_Required work_:
Copy each of the following records verbatim, line for line, without changing anything.

_Dataset rows_:
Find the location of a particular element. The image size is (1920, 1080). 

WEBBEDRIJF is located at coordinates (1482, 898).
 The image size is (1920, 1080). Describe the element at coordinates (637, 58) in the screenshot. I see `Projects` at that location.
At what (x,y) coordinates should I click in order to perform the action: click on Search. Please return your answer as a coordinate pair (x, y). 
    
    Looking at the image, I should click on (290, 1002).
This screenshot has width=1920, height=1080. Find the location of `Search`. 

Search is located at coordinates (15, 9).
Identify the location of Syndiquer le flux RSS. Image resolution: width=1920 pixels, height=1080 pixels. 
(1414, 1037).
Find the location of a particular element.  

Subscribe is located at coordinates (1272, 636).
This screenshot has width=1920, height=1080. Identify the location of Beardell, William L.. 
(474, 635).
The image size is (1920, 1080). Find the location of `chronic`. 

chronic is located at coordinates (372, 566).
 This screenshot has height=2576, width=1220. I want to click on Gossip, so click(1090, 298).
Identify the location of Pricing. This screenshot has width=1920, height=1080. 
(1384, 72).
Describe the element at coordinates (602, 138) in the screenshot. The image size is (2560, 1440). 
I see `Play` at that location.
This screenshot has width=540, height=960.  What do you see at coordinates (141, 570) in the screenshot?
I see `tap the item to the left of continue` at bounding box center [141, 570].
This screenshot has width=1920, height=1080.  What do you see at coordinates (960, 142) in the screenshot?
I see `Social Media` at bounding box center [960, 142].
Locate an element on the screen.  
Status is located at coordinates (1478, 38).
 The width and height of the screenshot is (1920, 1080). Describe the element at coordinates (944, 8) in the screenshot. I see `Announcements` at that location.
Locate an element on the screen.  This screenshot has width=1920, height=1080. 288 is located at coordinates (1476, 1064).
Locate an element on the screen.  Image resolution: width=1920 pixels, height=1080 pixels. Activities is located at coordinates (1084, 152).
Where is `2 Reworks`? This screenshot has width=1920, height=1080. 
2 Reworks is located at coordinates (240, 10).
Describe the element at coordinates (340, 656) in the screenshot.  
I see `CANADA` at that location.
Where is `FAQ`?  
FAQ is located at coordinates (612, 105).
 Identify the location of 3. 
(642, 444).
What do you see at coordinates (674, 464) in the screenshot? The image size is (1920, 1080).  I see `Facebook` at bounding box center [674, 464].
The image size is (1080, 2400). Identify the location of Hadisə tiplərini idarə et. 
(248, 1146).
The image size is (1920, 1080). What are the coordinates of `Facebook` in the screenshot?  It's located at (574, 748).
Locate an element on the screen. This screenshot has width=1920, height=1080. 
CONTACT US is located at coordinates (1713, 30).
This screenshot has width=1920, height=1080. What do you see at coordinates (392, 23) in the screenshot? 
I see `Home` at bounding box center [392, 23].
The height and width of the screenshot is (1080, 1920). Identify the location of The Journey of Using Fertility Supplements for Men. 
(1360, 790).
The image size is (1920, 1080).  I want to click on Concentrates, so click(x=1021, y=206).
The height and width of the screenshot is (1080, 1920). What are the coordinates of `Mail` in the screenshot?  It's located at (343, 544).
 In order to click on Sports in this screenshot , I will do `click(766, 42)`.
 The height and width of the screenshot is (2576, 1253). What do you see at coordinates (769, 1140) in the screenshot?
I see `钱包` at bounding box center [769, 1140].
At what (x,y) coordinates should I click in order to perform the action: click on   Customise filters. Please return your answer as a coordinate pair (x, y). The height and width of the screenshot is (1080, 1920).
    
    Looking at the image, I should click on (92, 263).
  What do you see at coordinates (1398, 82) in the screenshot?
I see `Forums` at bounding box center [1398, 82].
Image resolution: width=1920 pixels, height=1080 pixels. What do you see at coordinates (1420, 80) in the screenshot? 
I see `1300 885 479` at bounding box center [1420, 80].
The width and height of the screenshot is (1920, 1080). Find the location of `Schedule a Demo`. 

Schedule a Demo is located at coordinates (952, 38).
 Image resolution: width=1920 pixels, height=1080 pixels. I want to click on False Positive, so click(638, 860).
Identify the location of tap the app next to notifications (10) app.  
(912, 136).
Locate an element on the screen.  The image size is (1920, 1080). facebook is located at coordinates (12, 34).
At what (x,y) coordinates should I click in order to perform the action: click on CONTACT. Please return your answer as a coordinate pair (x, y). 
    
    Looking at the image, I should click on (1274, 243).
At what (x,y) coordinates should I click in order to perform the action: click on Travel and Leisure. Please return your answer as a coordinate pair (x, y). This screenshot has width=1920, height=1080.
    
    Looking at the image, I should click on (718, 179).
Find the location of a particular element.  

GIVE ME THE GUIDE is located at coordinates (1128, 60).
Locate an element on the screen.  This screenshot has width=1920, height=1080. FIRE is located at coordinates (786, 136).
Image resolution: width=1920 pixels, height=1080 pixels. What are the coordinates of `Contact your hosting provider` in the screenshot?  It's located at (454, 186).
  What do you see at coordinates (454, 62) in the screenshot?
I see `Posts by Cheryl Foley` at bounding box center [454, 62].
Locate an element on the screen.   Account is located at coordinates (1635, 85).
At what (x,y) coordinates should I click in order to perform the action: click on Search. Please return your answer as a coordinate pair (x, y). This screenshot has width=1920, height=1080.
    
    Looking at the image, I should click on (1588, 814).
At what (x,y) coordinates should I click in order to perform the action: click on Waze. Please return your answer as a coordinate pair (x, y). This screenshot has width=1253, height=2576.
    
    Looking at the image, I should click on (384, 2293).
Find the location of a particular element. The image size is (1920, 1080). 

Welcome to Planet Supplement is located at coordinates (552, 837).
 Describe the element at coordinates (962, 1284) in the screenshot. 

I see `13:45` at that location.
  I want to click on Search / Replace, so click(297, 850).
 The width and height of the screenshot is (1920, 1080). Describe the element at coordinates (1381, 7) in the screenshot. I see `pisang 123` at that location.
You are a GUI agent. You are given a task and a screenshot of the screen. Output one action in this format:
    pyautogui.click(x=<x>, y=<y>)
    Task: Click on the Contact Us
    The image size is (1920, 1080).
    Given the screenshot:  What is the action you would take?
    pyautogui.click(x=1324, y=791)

_Result_:
Find the location of a particular element. The image size is (1920, 1080). 

WEBBEDRIJF is located at coordinates (1482, 898).
 The image size is (1920, 1080). Describe the element at coordinates (637, 58) in the screenshot. I see `Projects` at that location.
At what (x,y) coordinates should I click in order to perform the action: click on Search. Please return your answer as a coordinate pair (x, y). 
    
    Looking at the image, I should click on (290, 1002).
This screenshot has width=1920, height=1080. Find the location of `Search`. 

Search is located at coordinates (15, 9).
Identify the location of Syndiquer le flux RSS. Image resolution: width=1920 pixels, height=1080 pixels. 
(1414, 1037).
Find the location of a particular element.  

Subscribe is located at coordinates (1272, 636).
This screenshot has width=1920, height=1080. Identify the location of Beardell, William L.. 
(474, 635).
The image size is (1920, 1080). Find the location of `chronic`. 

chronic is located at coordinates (372, 566).
 This screenshot has height=2576, width=1220. I want to click on Gossip, so click(1090, 298).
Identify the location of Pricing. This screenshot has width=1920, height=1080. 
(1384, 72).
Describe the element at coordinates (602, 138) in the screenshot. The image size is (2560, 1440). 
I see `Play` at that location.
This screenshot has width=540, height=960.  What do you see at coordinates (141, 570) in the screenshot?
I see `tap the item to the left of continue` at bounding box center [141, 570].
This screenshot has width=1920, height=1080.  What do you see at coordinates (960, 142) in the screenshot?
I see `Social Media` at bounding box center [960, 142].
Locate an element on the screen.  
Status is located at coordinates (1478, 38).
 The width and height of the screenshot is (1920, 1080). Describe the element at coordinates (944, 8) in the screenshot. I see `Announcements` at that location.
Locate an element on the screen.  This screenshot has width=1920, height=1080. 288 is located at coordinates (1476, 1064).
Locate an element on the screen.  Image resolution: width=1920 pixels, height=1080 pixels. Activities is located at coordinates (1084, 152).
Where is `2 Reworks`? This screenshot has width=1920, height=1080. 
2 Reworks is located at coordinates (240, 10).
Describe the element at coordinates (340, 656) in the screenshot.  
I see `CANADA` at that location.
Where is `FAQ`?  
FAQ is located at coordinates (612, 105).
 Identify the location of 3. 
(642, 444).
What do you see at coordinates (674, 464) in the screenshot? The image size is (1920, 1080).  I see `Facebook` at bounding box center [674, 464].
The image size is (1080, 2400). Identify the location of Hadisə tiplərini idarə et. 
(248, 1146).
The image size is (1920, 1080). What are the coordinates of `Facebook` in the screenshot?  It's located at (574, 748).
Locate an element on the screen. This screenshot has width=1920, height=1080. 
CONTACT US is located at coordinates (1713, 30).
This screenshot has width=1920, height=1080. What do you see at coordinates (392, 23) in the screenshot? 
I see `Home` at bounding box center [392, 23].
The height and width of the screenshot is (1080, 1920). Identify the location of The Journey of Using Fertility Supplements for Men. 
(1360, 790).
The image size is (1920, 1080).  I want to click on Concentrates, so click(x=1021, y=206).
The height and width of the screenshot is (1080, 1920). What are the coordinates of `Mail` in the screenshot?  It's located at (343, 544).
 In order to click on Sports in this screenshot , I will do `click(766, 42)`.
 The height and width of the screenshot is (2576, 1253). What do you see at coordinates (769, 1140) in the screenshot?
I see `钱包` at bounding box center [769, 1140].
At what (x,y) coordinates should I click in order to perform the action: click on   Customise filters. Please return your answer as a coordinate pair (x, y). The height and width of the screenshot is (1080, 1920).
    
    Looking at the image, I should click on (92, 263).
  What do you see at coordinates (1398, 82) in the screenshot?
I see `Forums` at bounding box center [1398, 82].
Image resolution: width=1920 pixels, height=1080 pixels. What do you see at coordinates (1420, 80) in the screenshot? 
I see `1300 885 479` at bounding box center [1420, 80].
The width and height of the screenshot is (1920, 1080). Find the location of `Schedule a Demo`. 

Schedule a Demo is located at coordinates (952, 38).
 Image resolution: width=1920 pixels, height=1080 pixels. I want to click on False Positive, so click(638, 860).
Identify the location of tap the app next to notifications (10) app.  
(912, 136).
Locate an element on the screen.  The image size is (1920, 1080). facebook is located at coordinates (12, 34).
At what (x,y) coordinates should I click in order to perform the action: click on CONTACT. Please return your answer as a coordinate pair (x, y). 
    
    Looking at the image, I should click on (1274, 243).
At what (x,y) coordinates should I click in order to perform the action: click on Travel and Leisure. Please return your answer as a coordinate pair (x, y). This screenshot has width=1920, height=1080.
    
    Looking at the image, I should click on (718, 179).
Find the location of a particular element.  

GIVE ME THE GUIDE is located at coordinates (1128, 60).
Locate an element on the screen.  This screenshot has width=1920, height=1080. FIRE is located at coordinates (786, 136).
Image resolution: width=1920 pixels, height=1080 pixels. What are the coordinates of `Contact your hosting provider` in the screenshot?  It's located at (454, 186).
  What do you see at coordinates (454, 62) in the screenshot?
I see `Posts by Cheryl Foley` at bounding box center [454, 62].
Locate an element on the screen.   Account is located at coordinates (1635, 85).
At what (x,y) coordinates should I click in order to perform the action: click on Search. Please return your answer as a coordinate pair (x, y). This screenshot has width=1920, height=1080.
    
    Looking at the image, I should click on (1588, 814).
At what (x,y) coordinates should I click in order to perform the action: click on Waze. Please return your answer as a coordinate pair (x, y). This screenshot has width=1253, height=2576.
    
    Looking at the image, I should click on (384, 2293).
Find the location of a particular element. The image size is (1920, 1080). 

Welcome to Planet Supplement is located at coordinates (552, 837).
 Describe the element at coordinates (962, 1284) in the screenshot. 

I see `13:45` at that location.
  I want to click on Search / Replace, so click(297, 850).
 The width and height of the screenshot is (1920, 1080). Describe the element at coordinates (1381, 7) in the screenshot. I see `pisang 123` at that location.
You are a GUI agent. You are given a task and a screenshot of the screen. Output one action in this format:
    pyautogui.click(x=<x>, y=<y>)
    Task: Click on the Contact Us
    The image size is (1920, 1080).
    Given the screenshot:  What is the action you would take?
    pyautogui.click(x=1324, y=791)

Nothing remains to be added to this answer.